Six studies (n approximately 2,121) were included, some of which evaluated more than one diagnostic test.
Two studies scored 6 out of 8 for methodological quality and the rest scored 5. All studies had consecutive patient selection, prospective data collection and reported sufficient details of the test and control populations. Only one study compared the diagnostic test with a 'gold' standard test and one other study had blinded test interpretation. In all studies the diagnosis of IBS was made using only symptom-based criteria and before any diagnostic tests were applied.
Colonic examinations.
Four studies assessed flexible sigmoidoscopy, barium enema or colonoscopy with 0% (0 out of 89), 0% (0 out of 125), 1% (3 out of 196) and 1.3% (4 out of 306) of patients receiving alternative diagnoses to explain their GI based on the test results.
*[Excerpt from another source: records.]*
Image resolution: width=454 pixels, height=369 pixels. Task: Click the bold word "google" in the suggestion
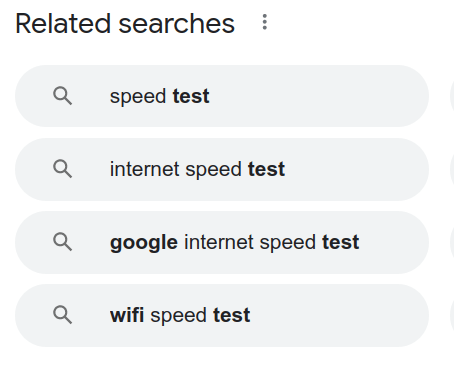tap(144, 243)
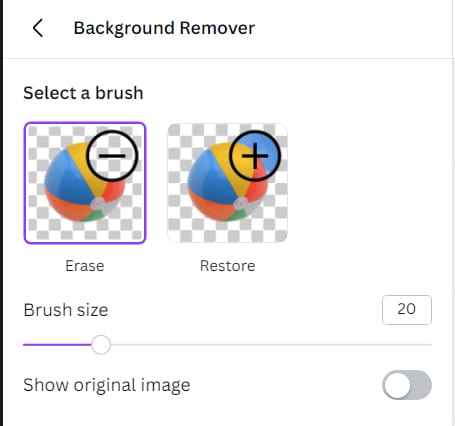The image size is (455, 426).
Task: Click the minus circle icon on Erase
Action: pyautogui.click(x=112, y=156)
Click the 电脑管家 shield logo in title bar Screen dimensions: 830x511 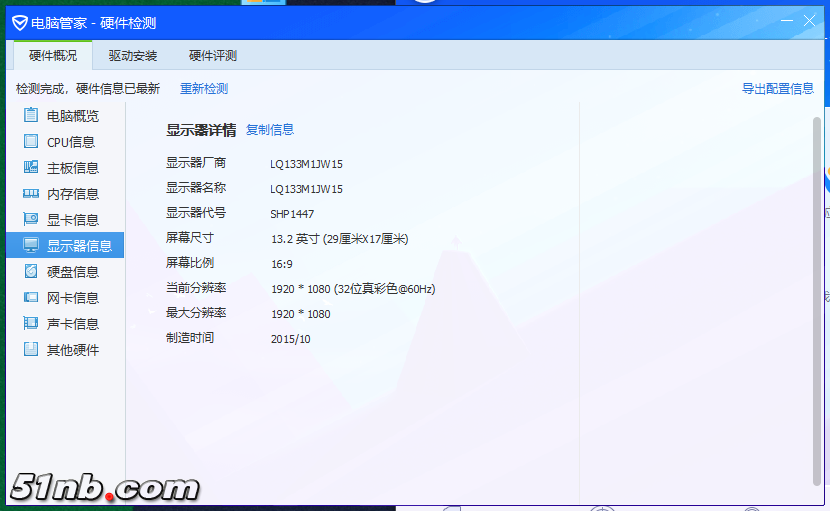point(20,22)
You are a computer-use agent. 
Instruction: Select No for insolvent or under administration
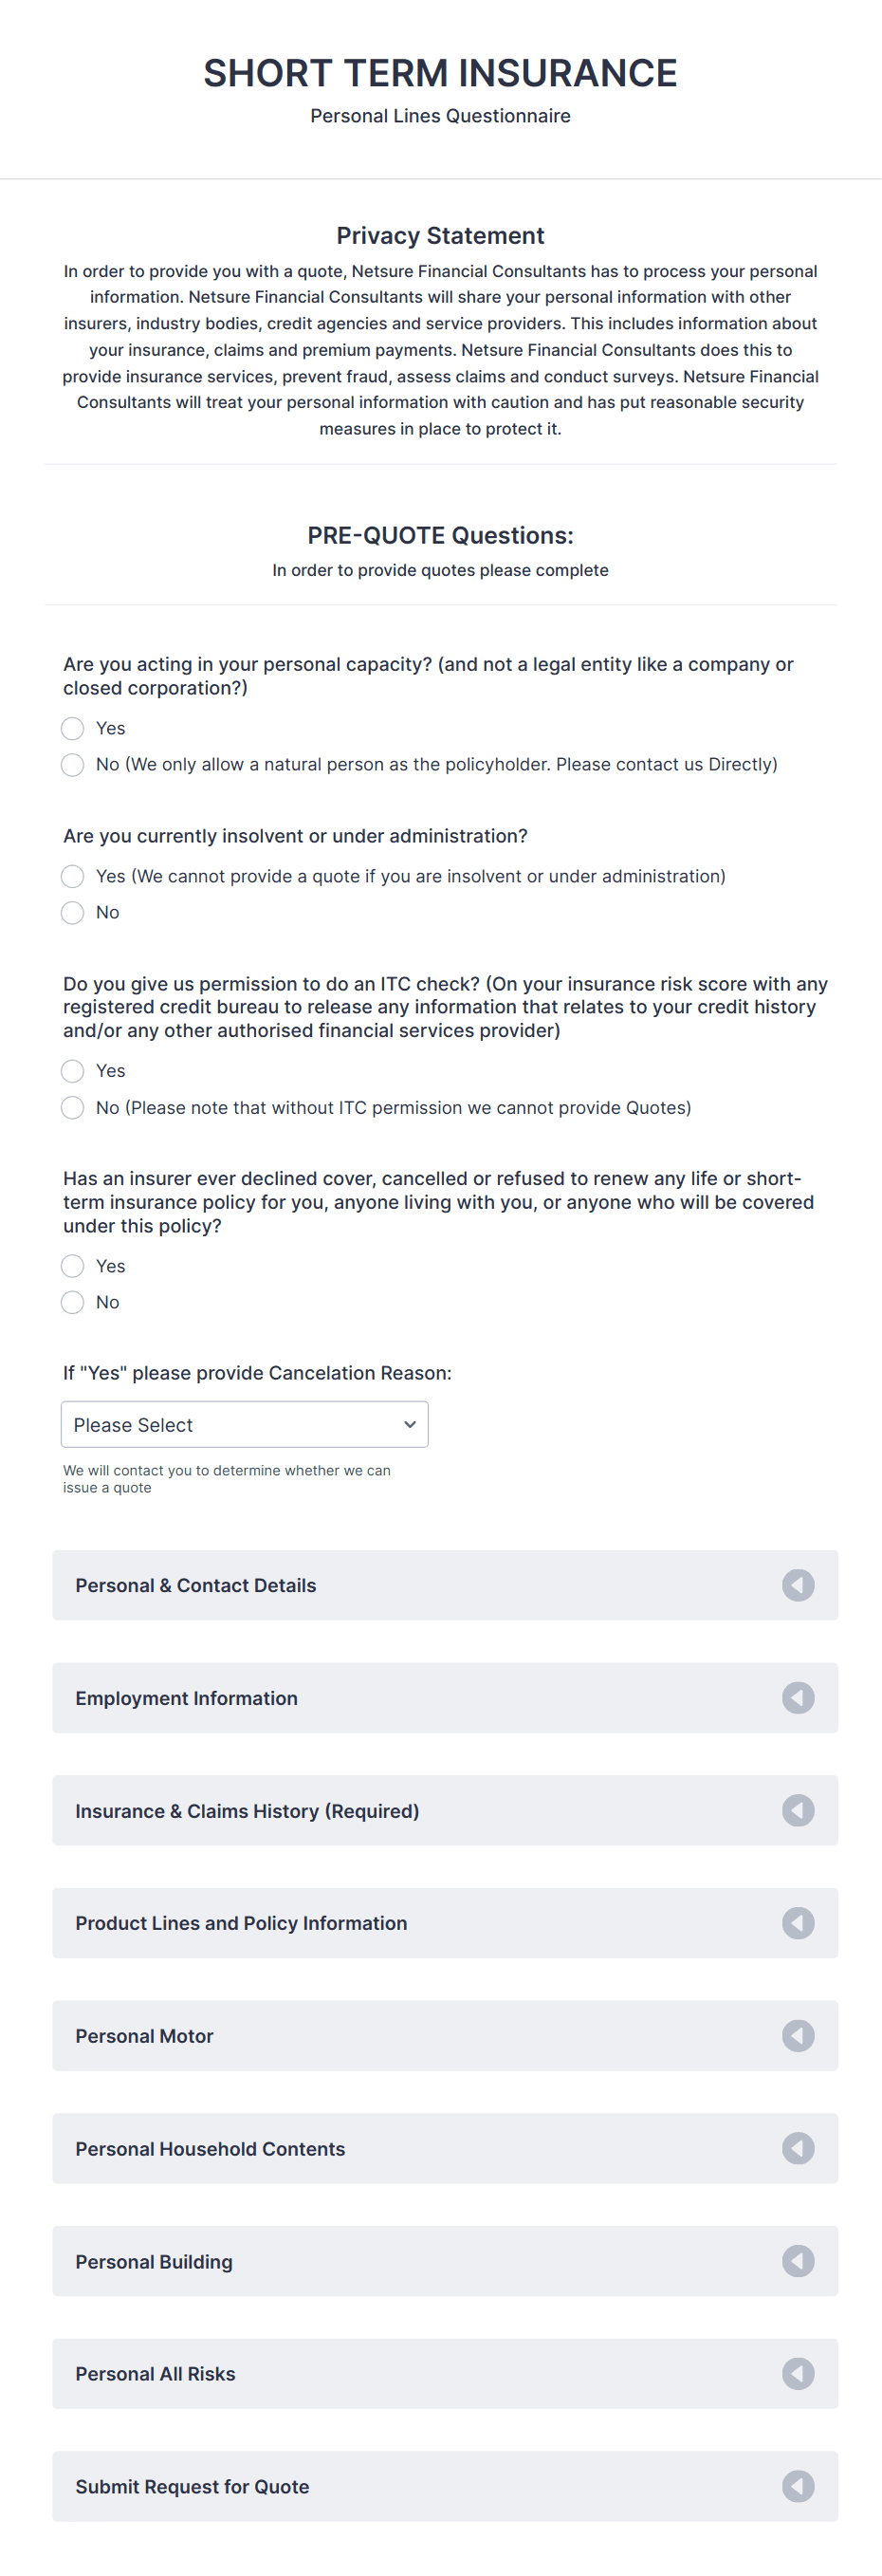tap(73, 912)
One study assessed rectal biopsies and no patients from the sample of 89 suspected cases and 59 controls received an alternative diagnosis.
Laboratory evaluations.
Two studies assessed CBC, FOBT or serum chemistries, but neither study found that the laboratory test results led to an alternative diagnosis.
Stool analysis.
Two studies assessed stool analysis: one found that 1.7% (19 out of 1,154) of patients with suspected IBS had evidence of an intestinal pathogen; the other found no patients had enteric infection.
TSH testing.
Two studies assessed TSH: one found that 6% of patients (67 out of 1,200) had thyroid function abnormalities, but it was unclear if these were responsible for the IBS symptoms as there was no report of symptom relief after treatment (the gold standard); the other study found one patient (out of 171) with an abnormal TSH, similarly there was no report of symptom relief after treatment.
Hydrogen breath testing.
Two studies assessed hydrogen breath testing for lactose malabsorption in patients with suspected IBS. One found that 23% (256 out of 1,122) of patients with suspected IBS demonstrated impaired lactose absorption when given a 25-g dose of lactose. The other study found a similar prevalence of malabsorption with 25.8% of patients (48 out of 186) having abnormal results after a 50-g dose of lactose. Neither study reported symptom relief on treatment.
Imaging studies.
One study assessed abdominal ultrasound and found 20% (of 100 women) and 8% (of 25 men) had an abnormality following an abdominal scan, and 10% of women had pelvic abnormalities. The identification of an abnormality was not correlated to any GI symptoms and did not lead to additional treatment in any patient.